0/07 16:02:33 Number of idle job procs: 2
10/07 16:02:33 Event: ULOG_SUBMIT for Condor Node TCRENDER_CHR_ALL (147821.13)
10/07 16:02:33 Number of idle job procs: 2
10/07 16:02:33 Of 6 nodes total:
10/07 16:02:33  Done     Pre   Queued    Post   Ready   Un-Ready   Failed
10/07 16:02:33   ===     ===      ===     ===     ===        ===      ===
10/07 16:02:33     3       0        2       0       0          1        0
10/07 16:12:33 600 seconds since last log event
10/07 16:12:33 Pending DAG nodes:
10/07 16:12:33   Node TCRENDER_CHR_ALL, Condor ID 147821, status STATUS_SUBMITTED
10/07 16:12:33   Node TCRENDER_BG_ALL, Condor ID 147820, status STATUS_SUBMITTED



Sometime later the schedd restarts and the dag starts back at HAIRCACHE. Meanwhile TCRENDER_CHR_ALL and TCRENDER_BG_ALL are still in the queue. Below is the continuation of the dagman.out



10/08 17:26:00 ******************************************************
10/08 17:26:00 ** condor_scheduniv_exec.141951.0 (CONDOR_DAGMAN) STARTING UP
10/08 17:26:00 ** /opt/condor-7.4.4/bin/condor_dagman
10/08 17:26:00 ** SubsystemInfo: name=DAGMAN type=DAGMAN(10) class=DAEMON(1)

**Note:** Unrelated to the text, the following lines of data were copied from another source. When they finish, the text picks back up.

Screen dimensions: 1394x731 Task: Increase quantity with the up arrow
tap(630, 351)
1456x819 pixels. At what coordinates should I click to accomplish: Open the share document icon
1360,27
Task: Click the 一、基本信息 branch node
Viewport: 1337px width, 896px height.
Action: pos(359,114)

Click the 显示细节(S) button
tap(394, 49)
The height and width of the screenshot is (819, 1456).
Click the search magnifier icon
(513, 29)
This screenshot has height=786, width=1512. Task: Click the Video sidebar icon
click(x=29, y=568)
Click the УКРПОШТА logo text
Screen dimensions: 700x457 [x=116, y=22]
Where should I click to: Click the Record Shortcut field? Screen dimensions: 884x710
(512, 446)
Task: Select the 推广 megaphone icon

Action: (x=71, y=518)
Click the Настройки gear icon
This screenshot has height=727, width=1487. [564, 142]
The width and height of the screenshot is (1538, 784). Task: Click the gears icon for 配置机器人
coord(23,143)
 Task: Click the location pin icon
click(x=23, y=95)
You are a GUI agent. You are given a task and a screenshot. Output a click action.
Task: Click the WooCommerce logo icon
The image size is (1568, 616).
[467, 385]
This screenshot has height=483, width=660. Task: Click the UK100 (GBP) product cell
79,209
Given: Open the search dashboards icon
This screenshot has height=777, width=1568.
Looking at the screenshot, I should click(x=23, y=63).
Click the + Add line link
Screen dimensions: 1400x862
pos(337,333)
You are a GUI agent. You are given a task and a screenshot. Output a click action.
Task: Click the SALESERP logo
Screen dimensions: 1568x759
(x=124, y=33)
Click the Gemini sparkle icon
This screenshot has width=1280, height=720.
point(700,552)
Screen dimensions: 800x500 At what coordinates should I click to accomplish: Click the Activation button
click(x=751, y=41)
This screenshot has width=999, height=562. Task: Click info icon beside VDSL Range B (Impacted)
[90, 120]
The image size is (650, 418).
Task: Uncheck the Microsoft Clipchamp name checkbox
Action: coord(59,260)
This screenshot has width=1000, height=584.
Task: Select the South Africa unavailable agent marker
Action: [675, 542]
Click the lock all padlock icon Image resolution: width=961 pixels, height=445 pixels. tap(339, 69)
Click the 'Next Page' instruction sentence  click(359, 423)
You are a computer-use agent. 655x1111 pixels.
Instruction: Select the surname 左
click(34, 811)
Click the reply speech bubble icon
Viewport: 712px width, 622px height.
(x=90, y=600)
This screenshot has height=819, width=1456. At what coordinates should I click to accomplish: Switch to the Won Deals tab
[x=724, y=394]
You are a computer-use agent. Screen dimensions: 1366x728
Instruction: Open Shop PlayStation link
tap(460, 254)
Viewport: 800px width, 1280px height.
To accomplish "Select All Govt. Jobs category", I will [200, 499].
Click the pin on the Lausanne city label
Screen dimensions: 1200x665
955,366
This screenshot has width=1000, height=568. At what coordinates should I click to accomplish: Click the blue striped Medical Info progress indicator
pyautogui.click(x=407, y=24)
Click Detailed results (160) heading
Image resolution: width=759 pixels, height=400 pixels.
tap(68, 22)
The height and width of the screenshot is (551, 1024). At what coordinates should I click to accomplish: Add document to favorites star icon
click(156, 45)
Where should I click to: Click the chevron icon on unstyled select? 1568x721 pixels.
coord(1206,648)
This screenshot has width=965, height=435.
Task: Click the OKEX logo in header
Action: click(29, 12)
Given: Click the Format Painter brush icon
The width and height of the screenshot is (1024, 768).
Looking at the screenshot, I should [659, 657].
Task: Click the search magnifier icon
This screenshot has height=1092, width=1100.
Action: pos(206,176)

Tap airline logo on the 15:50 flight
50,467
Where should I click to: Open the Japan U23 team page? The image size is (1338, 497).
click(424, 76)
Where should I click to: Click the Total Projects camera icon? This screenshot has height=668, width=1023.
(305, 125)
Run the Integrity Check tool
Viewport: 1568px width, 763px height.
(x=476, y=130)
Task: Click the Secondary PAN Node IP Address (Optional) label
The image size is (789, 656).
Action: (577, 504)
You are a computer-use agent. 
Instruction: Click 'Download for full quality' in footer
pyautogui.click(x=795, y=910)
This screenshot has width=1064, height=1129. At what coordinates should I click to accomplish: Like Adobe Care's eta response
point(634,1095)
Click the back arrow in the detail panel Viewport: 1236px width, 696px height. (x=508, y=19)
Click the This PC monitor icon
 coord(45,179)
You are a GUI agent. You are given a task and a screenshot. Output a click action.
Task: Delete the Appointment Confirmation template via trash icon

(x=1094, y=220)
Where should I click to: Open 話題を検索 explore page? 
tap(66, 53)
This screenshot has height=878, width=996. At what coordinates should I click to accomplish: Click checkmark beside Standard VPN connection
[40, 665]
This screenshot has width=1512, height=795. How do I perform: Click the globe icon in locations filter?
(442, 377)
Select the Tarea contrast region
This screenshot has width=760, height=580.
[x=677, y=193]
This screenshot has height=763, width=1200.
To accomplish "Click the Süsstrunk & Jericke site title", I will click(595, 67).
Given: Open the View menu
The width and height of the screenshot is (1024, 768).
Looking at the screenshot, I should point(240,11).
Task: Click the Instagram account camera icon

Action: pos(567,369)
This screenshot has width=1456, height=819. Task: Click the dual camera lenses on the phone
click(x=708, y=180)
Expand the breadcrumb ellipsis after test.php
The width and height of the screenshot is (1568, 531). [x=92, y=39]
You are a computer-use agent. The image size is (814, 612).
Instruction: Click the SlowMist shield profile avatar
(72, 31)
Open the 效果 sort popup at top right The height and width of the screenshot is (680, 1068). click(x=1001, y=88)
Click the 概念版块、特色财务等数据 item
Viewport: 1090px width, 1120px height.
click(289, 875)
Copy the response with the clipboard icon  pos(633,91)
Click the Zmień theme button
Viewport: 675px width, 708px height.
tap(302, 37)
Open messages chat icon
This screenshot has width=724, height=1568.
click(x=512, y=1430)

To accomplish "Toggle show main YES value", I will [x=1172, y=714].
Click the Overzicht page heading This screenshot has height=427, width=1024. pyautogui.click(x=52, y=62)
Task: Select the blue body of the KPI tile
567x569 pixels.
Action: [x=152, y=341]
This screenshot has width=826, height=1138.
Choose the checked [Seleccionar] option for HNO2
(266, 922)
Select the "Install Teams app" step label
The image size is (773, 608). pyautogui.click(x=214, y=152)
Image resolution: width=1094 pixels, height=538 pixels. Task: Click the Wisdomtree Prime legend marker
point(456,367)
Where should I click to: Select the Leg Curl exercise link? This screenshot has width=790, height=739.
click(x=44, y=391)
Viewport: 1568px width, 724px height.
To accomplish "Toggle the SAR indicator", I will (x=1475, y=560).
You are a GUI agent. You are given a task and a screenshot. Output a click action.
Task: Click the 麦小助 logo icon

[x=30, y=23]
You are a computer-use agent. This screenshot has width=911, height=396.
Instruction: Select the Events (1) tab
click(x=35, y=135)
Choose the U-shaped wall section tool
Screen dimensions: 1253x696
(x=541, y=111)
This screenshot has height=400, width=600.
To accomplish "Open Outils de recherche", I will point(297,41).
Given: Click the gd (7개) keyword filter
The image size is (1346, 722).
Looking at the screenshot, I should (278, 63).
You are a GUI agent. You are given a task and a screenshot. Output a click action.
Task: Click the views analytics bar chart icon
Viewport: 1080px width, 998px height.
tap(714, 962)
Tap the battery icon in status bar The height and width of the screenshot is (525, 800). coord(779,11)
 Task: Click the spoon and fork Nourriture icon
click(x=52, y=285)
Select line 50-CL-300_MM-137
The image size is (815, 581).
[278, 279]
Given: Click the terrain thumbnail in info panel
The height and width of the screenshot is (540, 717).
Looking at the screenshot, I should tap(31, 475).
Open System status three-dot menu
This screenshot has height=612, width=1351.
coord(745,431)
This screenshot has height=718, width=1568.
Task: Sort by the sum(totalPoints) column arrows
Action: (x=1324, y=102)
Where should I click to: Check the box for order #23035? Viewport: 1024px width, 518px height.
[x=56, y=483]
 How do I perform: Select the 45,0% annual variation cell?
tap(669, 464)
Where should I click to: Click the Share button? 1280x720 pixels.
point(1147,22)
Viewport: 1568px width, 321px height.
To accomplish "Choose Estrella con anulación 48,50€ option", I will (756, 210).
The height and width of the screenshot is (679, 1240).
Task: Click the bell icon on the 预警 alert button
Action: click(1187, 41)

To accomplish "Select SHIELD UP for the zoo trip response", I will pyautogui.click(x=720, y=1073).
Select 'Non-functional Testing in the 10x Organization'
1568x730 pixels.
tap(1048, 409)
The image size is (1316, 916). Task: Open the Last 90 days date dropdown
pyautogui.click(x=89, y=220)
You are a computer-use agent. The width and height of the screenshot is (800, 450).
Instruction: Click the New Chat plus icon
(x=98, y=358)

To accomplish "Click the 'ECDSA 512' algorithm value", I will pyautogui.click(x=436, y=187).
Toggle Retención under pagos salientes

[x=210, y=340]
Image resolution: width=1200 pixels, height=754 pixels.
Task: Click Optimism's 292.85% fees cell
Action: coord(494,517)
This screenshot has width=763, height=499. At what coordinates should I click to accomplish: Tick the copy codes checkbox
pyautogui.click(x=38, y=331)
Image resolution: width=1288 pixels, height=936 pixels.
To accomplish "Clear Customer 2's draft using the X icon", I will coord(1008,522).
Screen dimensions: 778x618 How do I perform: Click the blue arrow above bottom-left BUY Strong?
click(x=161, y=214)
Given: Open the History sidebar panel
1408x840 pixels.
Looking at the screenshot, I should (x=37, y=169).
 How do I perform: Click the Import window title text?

10/08 17:26:00 ** Configuration: subsystem:DAGMAN local:<NONE> class:DAEMON
10/08 17:26:00 ** $CondorVersion: 7.4.4 Oct 14 2010 BuildID: 279383 $
10/08 17:26:00 ** $CondorPlatform: I386-LINUX_RHEL5 $
10/08 17:26:00 ** PID = 3418
10/08 17:26:00 ** Log last touched 10/8 17:22:12
10/08 17:26:00 ******************************************************
10/08 17:26:00 Using config source: /etc/condor/condor_config
10/08 17:26:00 Using local config sources: 
10/08 17:26:00    /opt/condor.local/condor_config.local
10/08 17:26:00    /opt/condor/sbin/cycle_cache_config/cycle_cache_config.py /opt/condor.local/condor_config.cached 30 30 http://192.168.0.78:8080/condor/assigned_template/cycleserver01.marchentertainment.com |
10/08 17:26:00 DaemonCore: Command Socket at <192.168.0.78:48894>
10/08 17:26:00 DAGMAN_DEBUG_CACHE_SIZE setting: 5242880
10/08 17:26:00 DAGMAN_DEBUG_CACHE_ENABLE setting: False
10/08 17:26:00 DAGMAN_SUBMIT_DELAY setting: 0
10/08 17:26:00 DAGMAN_MAX_SUBMIT_ATTEMPTS setting: 6
10/08 17:26:00 DAGMAN_STARTUP_CYCLE_DETECT setting: 0
10/08 17:26:00 DAGMAN_MAX_SUBMITS_PER_INTERVAL setting: 5
10/08 17:26:00 DAGMAN_USER_LOG_SCAN_INTERVAL setting: 5
10/08 17:26:00 allow_events (DAGMAN_IGNORE_DUPLICATE_JOB_EXECUTION, DAGMAN_ALLOW_EVENTS) setting: 114
10/08 17:26:00 DAGMAN_RETRY_SUBMIT_FIRST setting: 1
10/08 17:26:00 DAGMAN_RETRY_NODE_FIRST setting: 0
10/08 17:26:00 DAGMAN_MAX_JOBS_IDLE setting: 0
10/08 17:26:00 DAGMAN_MAX_JOBS_SUBMITTED setting: 0
10/08 17:26:00 DAGMAN_MUNGE_NODE_NAMES setting: 1
10/08 17:26:00 DAGMAN_PROHIBIT_MULTI_JOBS setting: 0
10/08 17:26:00 DAGMAN_SUBMIT_DEPTH_FIRST setting: 0
10/08 17:26:00 DAGMAN_ABORT_DUPLICATES setting: 1
10/08 17:26:00 DAGMAN_ABORT_ON_SCARY_SUBMIT setting: 1
10/08 17:26:00 DAGMAN_PENDING_REPORT_INTERVAL setting: 600
10/08 17:26:00 DAGMAN_AUTO_RESCUE setting: 1
10/08 17:26:00 DAGMAN_MAX_RESCUE_NUM setting: 100
10/08 17:26:00 DAGMAN_DEFAULT_NODE_LOG setting: null
10/08 17:26:00 ALL_DEBUG setting: 
10/08 17:26:00 DAGMAN_DEBUG setting: 
10/08 17:26:00 argv[0] == "condor_scheduniv_exec.141951.0"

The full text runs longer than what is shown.